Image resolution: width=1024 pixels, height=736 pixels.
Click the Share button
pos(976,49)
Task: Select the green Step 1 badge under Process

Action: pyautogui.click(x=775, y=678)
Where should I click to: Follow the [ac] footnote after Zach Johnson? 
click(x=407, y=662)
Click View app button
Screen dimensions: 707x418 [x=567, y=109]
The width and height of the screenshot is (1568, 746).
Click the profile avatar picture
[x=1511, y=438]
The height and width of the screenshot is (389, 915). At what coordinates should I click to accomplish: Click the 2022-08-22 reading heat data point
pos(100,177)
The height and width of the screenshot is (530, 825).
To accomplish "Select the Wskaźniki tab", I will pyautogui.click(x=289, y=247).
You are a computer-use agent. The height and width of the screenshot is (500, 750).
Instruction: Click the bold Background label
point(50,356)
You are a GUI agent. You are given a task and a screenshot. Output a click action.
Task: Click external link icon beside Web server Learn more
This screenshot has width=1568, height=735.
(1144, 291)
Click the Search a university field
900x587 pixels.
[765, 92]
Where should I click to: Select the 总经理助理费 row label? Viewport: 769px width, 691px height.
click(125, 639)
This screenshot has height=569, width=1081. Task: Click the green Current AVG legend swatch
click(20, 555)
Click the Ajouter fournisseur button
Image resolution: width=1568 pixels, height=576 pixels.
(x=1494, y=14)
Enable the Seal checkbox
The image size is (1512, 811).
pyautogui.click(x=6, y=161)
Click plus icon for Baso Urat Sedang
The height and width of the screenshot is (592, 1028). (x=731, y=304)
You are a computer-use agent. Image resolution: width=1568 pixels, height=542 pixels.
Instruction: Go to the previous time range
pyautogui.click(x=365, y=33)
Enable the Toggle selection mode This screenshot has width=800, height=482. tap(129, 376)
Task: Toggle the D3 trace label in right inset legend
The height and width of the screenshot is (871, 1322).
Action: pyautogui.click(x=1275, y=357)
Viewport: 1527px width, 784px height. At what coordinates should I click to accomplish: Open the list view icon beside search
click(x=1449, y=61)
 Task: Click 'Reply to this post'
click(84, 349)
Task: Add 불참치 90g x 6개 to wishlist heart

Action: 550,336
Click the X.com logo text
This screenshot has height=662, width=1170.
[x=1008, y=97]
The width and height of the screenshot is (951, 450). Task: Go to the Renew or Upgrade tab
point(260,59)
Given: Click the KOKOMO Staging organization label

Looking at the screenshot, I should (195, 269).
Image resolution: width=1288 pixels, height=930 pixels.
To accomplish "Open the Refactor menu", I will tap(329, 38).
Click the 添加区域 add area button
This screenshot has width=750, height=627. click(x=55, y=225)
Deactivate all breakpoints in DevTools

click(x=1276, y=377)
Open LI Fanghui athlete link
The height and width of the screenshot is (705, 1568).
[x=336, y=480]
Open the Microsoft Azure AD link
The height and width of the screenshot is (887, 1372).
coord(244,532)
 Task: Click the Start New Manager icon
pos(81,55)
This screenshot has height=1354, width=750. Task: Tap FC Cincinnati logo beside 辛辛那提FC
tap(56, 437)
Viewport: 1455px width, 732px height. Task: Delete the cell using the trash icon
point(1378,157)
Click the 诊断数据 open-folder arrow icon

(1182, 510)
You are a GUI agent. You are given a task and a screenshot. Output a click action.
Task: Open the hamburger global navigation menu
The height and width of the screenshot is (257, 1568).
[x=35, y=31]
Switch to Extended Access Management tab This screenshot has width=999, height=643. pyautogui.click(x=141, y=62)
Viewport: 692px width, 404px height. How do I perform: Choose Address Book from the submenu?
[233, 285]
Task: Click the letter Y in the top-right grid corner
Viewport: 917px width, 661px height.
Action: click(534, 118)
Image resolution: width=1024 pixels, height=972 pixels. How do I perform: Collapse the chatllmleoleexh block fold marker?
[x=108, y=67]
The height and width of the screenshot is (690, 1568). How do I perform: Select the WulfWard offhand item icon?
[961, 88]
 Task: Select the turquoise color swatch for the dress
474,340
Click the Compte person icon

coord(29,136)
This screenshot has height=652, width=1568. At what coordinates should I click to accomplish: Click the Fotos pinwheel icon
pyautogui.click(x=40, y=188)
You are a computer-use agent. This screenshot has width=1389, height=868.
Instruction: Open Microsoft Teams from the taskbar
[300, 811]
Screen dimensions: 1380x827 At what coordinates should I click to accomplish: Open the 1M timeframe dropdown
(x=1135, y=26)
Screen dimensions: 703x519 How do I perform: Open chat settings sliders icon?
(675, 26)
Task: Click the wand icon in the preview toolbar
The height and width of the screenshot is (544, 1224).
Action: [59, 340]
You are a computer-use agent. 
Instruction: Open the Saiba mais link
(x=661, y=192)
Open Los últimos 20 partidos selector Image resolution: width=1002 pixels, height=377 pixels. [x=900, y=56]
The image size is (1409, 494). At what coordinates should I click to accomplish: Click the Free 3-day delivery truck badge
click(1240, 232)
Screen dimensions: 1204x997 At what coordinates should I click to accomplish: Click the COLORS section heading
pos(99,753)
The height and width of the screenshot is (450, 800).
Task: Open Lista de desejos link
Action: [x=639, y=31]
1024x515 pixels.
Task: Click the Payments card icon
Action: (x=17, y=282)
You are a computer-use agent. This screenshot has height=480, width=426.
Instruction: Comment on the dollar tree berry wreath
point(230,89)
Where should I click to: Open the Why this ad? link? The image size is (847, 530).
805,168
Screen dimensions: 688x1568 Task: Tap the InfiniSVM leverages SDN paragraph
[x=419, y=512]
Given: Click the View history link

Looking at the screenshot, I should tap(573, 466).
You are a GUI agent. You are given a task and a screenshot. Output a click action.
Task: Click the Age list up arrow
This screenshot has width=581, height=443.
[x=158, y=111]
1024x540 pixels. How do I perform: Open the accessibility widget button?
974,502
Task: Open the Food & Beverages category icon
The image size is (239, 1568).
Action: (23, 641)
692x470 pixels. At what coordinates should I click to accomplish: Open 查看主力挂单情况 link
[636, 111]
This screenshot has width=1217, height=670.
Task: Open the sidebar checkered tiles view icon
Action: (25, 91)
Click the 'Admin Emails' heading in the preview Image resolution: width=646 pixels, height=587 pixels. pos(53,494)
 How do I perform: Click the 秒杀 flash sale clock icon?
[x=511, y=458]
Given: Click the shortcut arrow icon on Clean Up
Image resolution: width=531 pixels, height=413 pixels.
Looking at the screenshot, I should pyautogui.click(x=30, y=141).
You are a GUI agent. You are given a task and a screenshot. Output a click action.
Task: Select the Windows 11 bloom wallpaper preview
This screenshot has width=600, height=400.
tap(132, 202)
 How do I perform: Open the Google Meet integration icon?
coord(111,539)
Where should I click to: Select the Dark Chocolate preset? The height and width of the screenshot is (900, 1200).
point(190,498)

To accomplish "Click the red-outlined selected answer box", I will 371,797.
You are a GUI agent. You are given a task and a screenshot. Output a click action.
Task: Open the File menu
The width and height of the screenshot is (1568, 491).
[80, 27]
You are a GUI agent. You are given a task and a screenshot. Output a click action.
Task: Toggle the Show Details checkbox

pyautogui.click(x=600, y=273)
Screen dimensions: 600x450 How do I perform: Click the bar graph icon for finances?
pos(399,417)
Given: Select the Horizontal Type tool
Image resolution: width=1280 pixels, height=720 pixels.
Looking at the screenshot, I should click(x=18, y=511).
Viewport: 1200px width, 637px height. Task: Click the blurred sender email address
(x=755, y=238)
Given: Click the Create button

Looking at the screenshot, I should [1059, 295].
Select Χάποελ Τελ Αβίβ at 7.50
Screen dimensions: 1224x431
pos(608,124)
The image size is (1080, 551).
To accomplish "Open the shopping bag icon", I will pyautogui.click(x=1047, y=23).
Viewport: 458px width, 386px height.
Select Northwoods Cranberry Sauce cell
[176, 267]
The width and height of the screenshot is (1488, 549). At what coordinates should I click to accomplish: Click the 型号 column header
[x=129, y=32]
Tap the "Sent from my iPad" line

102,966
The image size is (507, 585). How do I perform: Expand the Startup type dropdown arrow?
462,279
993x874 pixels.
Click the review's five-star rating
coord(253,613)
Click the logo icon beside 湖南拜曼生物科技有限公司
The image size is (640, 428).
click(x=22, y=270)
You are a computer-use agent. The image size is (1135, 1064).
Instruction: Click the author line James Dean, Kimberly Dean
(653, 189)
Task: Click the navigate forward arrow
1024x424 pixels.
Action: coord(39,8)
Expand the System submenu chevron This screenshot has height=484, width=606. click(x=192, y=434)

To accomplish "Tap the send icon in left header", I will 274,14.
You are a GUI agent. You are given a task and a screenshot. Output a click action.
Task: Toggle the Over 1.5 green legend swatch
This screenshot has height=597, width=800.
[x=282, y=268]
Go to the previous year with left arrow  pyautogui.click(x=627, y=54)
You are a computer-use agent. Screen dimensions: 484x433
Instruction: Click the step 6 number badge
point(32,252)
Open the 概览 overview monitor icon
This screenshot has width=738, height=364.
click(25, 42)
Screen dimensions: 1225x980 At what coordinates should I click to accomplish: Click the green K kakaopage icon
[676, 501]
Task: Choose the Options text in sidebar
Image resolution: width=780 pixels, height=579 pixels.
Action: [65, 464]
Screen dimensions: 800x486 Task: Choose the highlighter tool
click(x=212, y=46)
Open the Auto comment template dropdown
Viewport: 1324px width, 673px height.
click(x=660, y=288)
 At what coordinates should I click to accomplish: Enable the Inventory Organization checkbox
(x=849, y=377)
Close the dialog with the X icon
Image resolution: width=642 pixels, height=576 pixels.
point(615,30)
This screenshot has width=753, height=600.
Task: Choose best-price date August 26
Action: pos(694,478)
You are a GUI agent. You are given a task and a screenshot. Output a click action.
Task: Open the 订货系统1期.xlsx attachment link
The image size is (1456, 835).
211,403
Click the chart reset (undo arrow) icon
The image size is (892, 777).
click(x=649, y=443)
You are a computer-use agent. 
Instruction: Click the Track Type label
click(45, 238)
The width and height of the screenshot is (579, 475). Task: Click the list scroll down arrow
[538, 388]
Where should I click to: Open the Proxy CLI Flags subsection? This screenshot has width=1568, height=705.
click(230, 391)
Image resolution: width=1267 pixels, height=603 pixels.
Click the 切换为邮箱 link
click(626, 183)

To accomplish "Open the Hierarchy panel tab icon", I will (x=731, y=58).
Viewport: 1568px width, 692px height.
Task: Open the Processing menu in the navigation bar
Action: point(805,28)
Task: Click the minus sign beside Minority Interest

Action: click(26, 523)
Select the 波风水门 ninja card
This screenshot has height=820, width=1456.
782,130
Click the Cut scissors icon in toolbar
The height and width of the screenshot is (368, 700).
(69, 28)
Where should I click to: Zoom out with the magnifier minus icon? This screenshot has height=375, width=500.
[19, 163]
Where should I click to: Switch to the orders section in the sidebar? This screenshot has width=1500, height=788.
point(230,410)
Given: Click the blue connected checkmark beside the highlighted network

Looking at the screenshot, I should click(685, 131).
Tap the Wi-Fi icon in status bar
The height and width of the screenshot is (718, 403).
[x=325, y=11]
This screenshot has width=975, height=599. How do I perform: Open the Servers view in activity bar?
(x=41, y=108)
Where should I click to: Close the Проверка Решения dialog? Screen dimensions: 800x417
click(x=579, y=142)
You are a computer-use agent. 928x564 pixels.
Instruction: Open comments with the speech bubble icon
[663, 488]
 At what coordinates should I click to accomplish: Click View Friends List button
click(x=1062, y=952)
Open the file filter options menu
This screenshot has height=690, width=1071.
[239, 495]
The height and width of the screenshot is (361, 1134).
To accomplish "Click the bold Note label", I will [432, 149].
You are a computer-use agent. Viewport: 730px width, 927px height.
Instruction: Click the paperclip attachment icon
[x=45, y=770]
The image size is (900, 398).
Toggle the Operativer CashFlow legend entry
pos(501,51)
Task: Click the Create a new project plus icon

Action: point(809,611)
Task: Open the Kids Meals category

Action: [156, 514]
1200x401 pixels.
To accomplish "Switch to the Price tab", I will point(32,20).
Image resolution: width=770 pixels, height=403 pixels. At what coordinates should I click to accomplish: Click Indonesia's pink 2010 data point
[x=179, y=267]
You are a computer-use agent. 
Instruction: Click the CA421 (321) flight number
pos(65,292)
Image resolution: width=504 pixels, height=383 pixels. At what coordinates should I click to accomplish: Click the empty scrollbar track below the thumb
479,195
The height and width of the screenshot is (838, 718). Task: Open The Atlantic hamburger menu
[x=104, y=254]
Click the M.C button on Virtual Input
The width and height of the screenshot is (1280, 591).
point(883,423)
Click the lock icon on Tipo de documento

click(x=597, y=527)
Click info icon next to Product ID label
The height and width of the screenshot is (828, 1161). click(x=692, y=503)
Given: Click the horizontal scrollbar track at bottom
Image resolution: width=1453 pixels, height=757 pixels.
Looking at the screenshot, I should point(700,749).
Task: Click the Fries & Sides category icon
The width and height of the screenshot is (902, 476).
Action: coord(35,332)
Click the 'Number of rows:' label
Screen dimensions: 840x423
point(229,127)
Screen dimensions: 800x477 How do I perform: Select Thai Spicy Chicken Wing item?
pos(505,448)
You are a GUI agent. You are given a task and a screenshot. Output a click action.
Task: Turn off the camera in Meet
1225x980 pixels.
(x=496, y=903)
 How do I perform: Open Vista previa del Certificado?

- **Required work**
Find the word "preview" in the listing and copy each line that contains it.

- **Exercise result**
Task: Click the wand icon in the preview toolbar
Click the 'Admin Emails' heading in the preview Image resolution: width=646 pixels, height=587 pixels. pos(53,494)
Task: Select the Windows 11 bloom wallpaper preview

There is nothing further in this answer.